DANGCEM says rivalry, pricing pressure affect earnings, awaits consents for share buyback
Dangote Cement Plc. (DANGCEM) has stated that pricing pressure in Nigeria, increased competition and other factors affected the company earnings in 2019.
Traded at N170 to a share on Friday, DANGCEM market capitalisation settled at N2.896 trillion on 17,040,507,405 share outstanding. Out of this, Aliko Dangote, Chairman Dangote group owns
The cement company’s audited statement for financial year 2019 shows that the group revenue dropped off due to sales volume reduction.
Dangote Cement revenue declined marginally by 1.1% to N891.7 billion in 2019. Also, group earnings before interest, depreciation and amortisation (EBITDA) went down 9.2% to N395.4 billion when compared to the previous year 2018.
“Revenue sloped down owing to flat volumes and the aggressive discounting by the competition that impacted the markets to which we have to respond”, the management said.

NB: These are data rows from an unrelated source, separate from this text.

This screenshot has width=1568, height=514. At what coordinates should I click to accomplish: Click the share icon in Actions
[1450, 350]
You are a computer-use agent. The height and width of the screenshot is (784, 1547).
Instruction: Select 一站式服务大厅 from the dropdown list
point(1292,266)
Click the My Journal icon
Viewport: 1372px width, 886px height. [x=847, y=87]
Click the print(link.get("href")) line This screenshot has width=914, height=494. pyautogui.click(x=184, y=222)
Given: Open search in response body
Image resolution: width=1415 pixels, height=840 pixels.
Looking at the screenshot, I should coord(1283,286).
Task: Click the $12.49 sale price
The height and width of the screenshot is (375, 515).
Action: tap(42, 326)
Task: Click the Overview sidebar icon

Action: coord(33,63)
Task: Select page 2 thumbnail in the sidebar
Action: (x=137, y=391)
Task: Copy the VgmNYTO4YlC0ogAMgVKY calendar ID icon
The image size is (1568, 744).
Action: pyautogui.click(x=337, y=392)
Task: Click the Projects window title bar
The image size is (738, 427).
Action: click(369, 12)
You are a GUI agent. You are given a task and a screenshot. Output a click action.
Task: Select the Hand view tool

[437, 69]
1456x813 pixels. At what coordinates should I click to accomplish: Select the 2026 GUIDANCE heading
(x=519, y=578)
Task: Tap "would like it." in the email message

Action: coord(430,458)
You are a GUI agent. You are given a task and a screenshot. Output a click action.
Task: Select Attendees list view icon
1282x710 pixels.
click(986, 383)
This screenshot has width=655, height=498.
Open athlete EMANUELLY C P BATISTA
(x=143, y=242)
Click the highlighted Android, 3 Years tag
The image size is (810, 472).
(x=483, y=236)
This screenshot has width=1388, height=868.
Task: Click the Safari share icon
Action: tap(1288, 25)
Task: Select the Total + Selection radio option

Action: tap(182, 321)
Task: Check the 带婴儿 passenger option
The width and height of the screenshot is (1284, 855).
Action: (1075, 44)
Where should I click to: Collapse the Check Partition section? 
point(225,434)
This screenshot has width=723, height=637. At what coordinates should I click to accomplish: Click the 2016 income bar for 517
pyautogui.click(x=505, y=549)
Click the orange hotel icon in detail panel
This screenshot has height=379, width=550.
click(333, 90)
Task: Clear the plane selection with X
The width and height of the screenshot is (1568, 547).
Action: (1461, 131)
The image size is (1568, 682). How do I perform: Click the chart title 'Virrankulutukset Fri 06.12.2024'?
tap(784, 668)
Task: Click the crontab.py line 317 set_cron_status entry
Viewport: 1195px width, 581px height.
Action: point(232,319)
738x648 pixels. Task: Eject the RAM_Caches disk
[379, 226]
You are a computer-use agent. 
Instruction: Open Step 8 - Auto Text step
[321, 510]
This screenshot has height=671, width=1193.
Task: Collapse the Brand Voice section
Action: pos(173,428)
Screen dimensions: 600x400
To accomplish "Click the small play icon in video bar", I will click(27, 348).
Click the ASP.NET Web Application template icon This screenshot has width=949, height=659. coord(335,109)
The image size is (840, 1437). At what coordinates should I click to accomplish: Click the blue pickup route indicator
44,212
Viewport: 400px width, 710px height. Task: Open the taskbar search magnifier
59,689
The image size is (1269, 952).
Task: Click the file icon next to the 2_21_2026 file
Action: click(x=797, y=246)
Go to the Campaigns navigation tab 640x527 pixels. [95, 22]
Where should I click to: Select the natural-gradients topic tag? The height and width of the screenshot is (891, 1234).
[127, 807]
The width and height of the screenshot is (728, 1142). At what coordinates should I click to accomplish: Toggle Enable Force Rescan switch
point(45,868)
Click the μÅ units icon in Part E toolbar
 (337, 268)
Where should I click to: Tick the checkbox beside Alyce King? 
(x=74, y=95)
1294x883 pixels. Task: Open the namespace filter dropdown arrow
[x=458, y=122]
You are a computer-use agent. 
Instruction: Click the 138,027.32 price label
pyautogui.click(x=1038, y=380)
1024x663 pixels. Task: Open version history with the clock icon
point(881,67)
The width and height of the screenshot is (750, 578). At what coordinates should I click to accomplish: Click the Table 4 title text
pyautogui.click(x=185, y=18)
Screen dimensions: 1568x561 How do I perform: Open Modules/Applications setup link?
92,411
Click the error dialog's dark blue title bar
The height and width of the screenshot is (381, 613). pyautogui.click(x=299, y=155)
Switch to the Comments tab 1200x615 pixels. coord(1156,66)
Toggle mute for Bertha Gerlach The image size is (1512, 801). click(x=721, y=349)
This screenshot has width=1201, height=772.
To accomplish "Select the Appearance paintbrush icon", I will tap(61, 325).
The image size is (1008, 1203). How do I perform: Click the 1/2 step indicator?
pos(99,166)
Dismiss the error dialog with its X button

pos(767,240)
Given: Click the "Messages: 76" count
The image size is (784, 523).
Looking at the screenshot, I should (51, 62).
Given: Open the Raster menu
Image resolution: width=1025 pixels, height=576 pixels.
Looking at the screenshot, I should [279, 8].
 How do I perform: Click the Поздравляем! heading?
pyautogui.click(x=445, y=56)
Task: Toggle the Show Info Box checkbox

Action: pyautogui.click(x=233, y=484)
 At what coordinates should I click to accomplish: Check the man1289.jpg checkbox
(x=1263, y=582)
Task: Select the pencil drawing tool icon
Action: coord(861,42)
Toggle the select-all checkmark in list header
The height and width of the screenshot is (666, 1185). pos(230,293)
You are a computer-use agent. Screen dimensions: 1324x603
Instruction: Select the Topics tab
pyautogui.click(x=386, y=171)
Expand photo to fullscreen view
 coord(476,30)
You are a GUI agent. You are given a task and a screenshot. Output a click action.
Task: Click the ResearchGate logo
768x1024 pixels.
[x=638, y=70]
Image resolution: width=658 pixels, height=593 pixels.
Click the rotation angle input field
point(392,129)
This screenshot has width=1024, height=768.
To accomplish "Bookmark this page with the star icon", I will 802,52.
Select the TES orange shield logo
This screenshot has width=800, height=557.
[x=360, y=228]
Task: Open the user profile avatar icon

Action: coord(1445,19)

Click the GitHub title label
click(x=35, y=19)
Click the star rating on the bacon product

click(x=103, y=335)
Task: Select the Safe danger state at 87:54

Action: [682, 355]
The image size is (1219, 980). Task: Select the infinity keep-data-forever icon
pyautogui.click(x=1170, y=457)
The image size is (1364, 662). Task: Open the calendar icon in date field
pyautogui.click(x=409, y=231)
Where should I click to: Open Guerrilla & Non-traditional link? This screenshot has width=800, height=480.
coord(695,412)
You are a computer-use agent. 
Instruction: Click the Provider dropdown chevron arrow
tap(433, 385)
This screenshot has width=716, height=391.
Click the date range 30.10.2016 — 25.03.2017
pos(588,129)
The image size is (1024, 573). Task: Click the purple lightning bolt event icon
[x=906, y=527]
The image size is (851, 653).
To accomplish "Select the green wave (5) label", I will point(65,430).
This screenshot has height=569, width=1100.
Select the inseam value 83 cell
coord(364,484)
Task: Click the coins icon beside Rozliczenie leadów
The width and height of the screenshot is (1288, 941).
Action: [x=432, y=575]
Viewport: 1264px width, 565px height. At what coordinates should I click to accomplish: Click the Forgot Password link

Speaking at the earnings call with analysts, the retired Group Managing Director and Chief Executive Office, Joseph Makoju said our financial performance by the end of 2019 was affected by several factors, including intense competition across key markets.
The management noted that Nigeria’s macro environment remains subdued in 2019, followed with weak consumer demand.
Makoju said this situation was further worsened by the border closure that we had in almost 2019, the management stated.
“For majority part of the 2019, we didn’t have the export volumes which we were having in the previous year”, he added.
Analysts attribute the weak demand for Dangote Cement to increase capacity brought forward by BUA Cement and Lafarge Africa’s activities –the cement company’s major rivals.
Speaking further, Makoju said: “We had pricing pressure in Nigeria and had some challenges in Ethiopia, a very crucial market for Pan-Africa.
“On the operational side, group volumes were up marginally 0.6% to 23.7 metric tonnes during the year.
“We saw a ramp-up of volumes in Pan-Africa, most notably in Tanzania where volumes, including clinker sales, increased by 94% year-on-year. So Tanzania was very good for future, so the improvement in Pan-Africa”.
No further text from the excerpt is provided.